A major war is all it would take, but I don't see any appetite for that at the moment.
As to your earlier comments about regulation, California, even Texas, and other states that produced a fair amount of oil in the past put in a fair bit of regulation to limit messes. The feds too put in some regulations, but GW Bush's administration stripped the agency that does the regulating so there are far fewer people to regulate the oil industry now. The oil boom states are ones that had little or no oil production in the past and there are few limits on what they can do, which is leading to a lot of problems. For example all the train fires can be easily fixed if the Dakotas simply copied a Texas law. The Bakkan oil has some highly flammable components produced (that are actually quite valuable). Texas requires any Texas oil put in a railcar to have some minimal refining to remove those highly flammable components. If the Dakotas required the same thing, we wouldn't see tanker cars burning every few months.
As for fracking, if done right there is no threat to the water table or anything else. California has been doing it, with regulation, for a long time and you never hear about fracking problems there. Oil wells have casing that seal the well from the formations you pump the oil up through. It's in the best interest of the operator as well as the environment to have good casing. They want to get the oil out of the ground, not lose it into the ground surrounding the well. However, casing sometimes cracks, but a good well driller will pull the casing and replace it if that happens. In the new oil boom, there are some shady drillers who don't bother and they try to fake it.
With a cracked casing, the fracking fluids leak out to places where nobody wants them to go. It's estimated that less than 1% of fracking is done with cracked casing, but when there are thousands of wells being drilled, it amounts to a problem.
Another problem that exists in new oil fields that doesn't exist in states with more oil experience is that those states with experience have very strict laws on what operators have to do with stuff once it comes out of the ground. In the past operators would just dump produced water in giant open air ponds that would stink up the environment as well as leach nasty stuff back into the water table. There are strong laws in states like California and Texas that prevent that today, but not so much in a lot of other states. On the federal level there should be EPA inspectors who enforce federal laws like the Clean Water Act, but they have been so stripped they don't have the people to do the job anymore.
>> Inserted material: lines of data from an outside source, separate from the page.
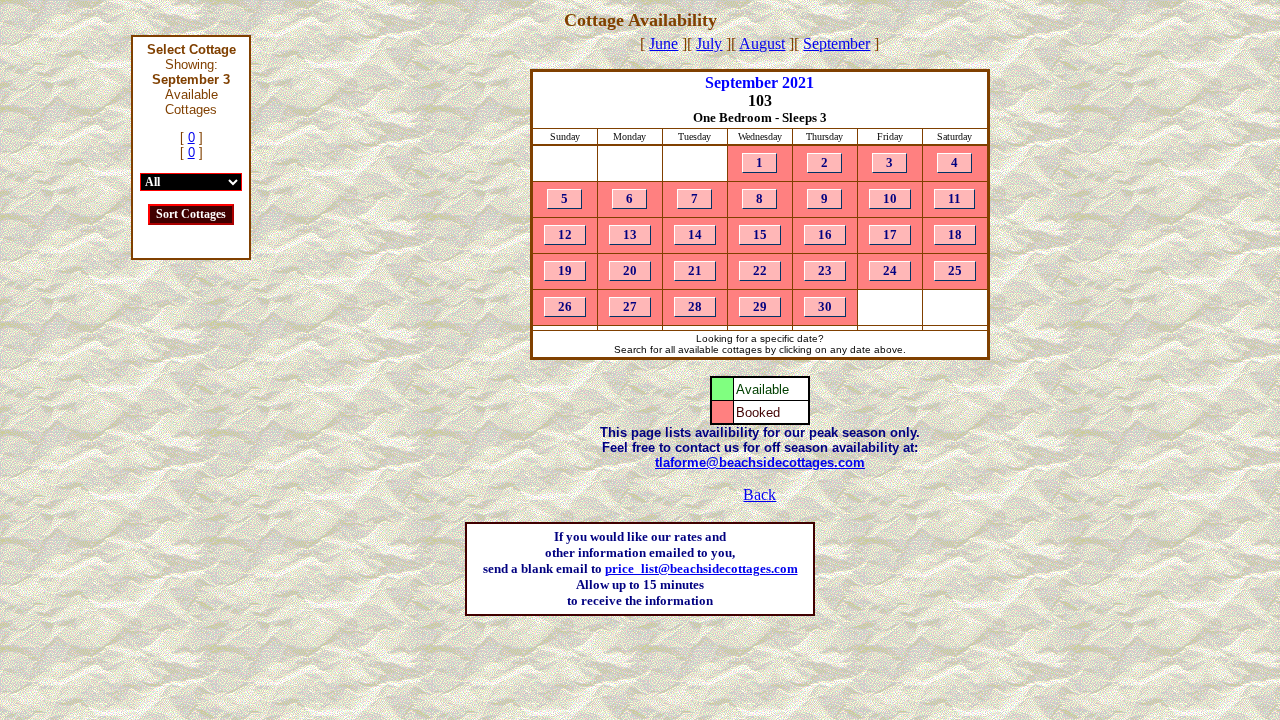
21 (695, 271)
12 (565, 235)
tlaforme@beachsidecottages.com (760, 462)
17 (890, 235)
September (836, 43)
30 (825, 307)
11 (954, 199)
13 (630, 235)
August (762, 43)
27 (630, 307)
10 (890, 199)
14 (695, 235)
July (709, 43)
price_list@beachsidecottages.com (701, 568)
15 (760, 235)
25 (955, 271)
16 (825, 235)
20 (630, 271)
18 (955, 235)
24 (890, 271)
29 (760, 307)
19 (565, 271)
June (663, 43)
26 (565, 307)
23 (825, 271)
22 (760, 271)
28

As for the price of oil, I think it will remain low until Putin topples from power. There is former reporter who I heard several years ago who has found evidence that one of the weapons used to bring down the USSR was the price of oil. The last Soviet finance minister told this reporter that the low price of oil through the 80s killed them financially. He also speculates that oil remained high regardless of demand from the mid-90s until recently to hurt China which has to import oil. Oil demand dropped like a rock after the 2008 economic crash, but the price remained high until just after Putin took the Crimea, then it shot down and Russia is in economic trouble today. Iran is also very dependent on high oil prices and this price crash is killing them too.